> Text shown
____________
Books: Autumn fiction special

Plus

The actor and campaigner Patrick Stewart: it’s never “just” domestic violence

Roger Mosey’s diary: in praise of Prince Harry, why Newsnight is a “dying horse”, and big cats in Cambridge colleges

The Politics Column: David Cameron has alienated all sides by vacillating over Isis

In the Critics: Mark Lawson on Will Self’s Shark Leo Robson on Martin Amis and Ian McEwan Why the end of 35mm film may spell disaster for Hollywood

Cover story: The New Caliphate

Shiraz Maher, senior research fellow at the International Centre for the Study of Radicalisation at King’s College London and at Johns Hopkins University, argues that the current jihadist surge represents a final triumph for Bin Laden:

Had Osama Bin Laden lived to see the present state of the Middle East he would have been rather pleased. The realisation of his ultimate ambition is gripping the Levant with the announcement of a caliphate straddling parts of Syria and Iraq. Controlling a piece of land roughly the size of Jordan and bigger than either Israel or Lebanon, Islamic State’s leader, Abu Bakr al-Baghdadi is demanding international attention unlike any of his predecessors.

Islamic State is perhaps the most aggressive invading force in the Levant since the Mongols. Moreover, it is being given a free hand to recast the contours of power in what remains one of the world’s most sensitive (and volatile) geostrategic locations. This is no accident. The implosion of both Syria and Iraq, coupled with western reluctance to intervene in what is seen as yet another Arabian calamity, has fuelled the sudden rise of Baghdadi’s millenarian militia.

This is precisely what Bin Laden always envisioned. His main thesis on the failure of the Islamist project was that western interference in the Middle East prevented the rise of Islamic governments. Weaken the west’s sphere of influence, he argued, and a caliphate would emerge.

The roots of jihadist ideology now run deep in British society, argues Maher, thanks to “a sophisticated Islamist network across the UK” which was established in the early 1990s:

Fighters from groups as diverse as Jabhat al-Nusrah, Ahrar al-Sham and the Free Syrian Army have all told me of their concerns over the extremism of British jihadists. They are regarded as some of the most vicious and vociferous. The issue emerged in sharp relief this past week with the murder of the American journalist James Foley, seemingly by a British executioner with a London accent.
____________
> Aim of the task
In the magazine preview above, what does Maher say Bin Laden saw as preventing the rise of Islamic governments?

> Available data
____________
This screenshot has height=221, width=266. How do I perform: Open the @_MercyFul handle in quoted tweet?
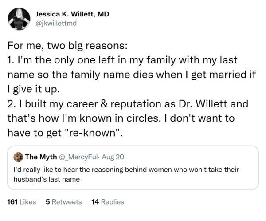78,157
____________
> Result of the task
Western interference in the Middle East.